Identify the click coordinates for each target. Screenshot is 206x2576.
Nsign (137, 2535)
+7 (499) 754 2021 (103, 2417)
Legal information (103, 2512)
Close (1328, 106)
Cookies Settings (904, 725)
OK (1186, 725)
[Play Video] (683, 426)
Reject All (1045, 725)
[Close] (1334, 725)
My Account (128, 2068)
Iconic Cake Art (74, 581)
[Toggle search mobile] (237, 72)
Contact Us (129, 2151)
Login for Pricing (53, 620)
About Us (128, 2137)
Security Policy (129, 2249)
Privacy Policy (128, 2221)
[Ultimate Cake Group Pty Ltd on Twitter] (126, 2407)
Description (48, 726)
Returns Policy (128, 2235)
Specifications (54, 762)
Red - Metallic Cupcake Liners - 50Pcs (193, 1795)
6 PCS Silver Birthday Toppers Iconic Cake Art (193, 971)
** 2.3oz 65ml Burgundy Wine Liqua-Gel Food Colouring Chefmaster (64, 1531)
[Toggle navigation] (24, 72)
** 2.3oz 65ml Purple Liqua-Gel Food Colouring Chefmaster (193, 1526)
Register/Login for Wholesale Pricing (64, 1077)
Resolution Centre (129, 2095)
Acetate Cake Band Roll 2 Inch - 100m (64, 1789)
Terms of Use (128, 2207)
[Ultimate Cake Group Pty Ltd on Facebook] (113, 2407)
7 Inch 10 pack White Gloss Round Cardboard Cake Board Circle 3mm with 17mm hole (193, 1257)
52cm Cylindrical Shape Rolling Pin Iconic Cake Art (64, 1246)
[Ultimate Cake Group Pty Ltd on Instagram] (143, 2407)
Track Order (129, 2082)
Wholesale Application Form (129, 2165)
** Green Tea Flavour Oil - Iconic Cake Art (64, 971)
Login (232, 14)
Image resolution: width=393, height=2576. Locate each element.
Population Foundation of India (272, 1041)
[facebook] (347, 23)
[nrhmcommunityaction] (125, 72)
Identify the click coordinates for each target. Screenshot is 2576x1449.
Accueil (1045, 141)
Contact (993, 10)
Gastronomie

========================================================================

WORK ITEM: Give only the number of lines above that hold the string "Policy".

WRITTEN REPLY: 3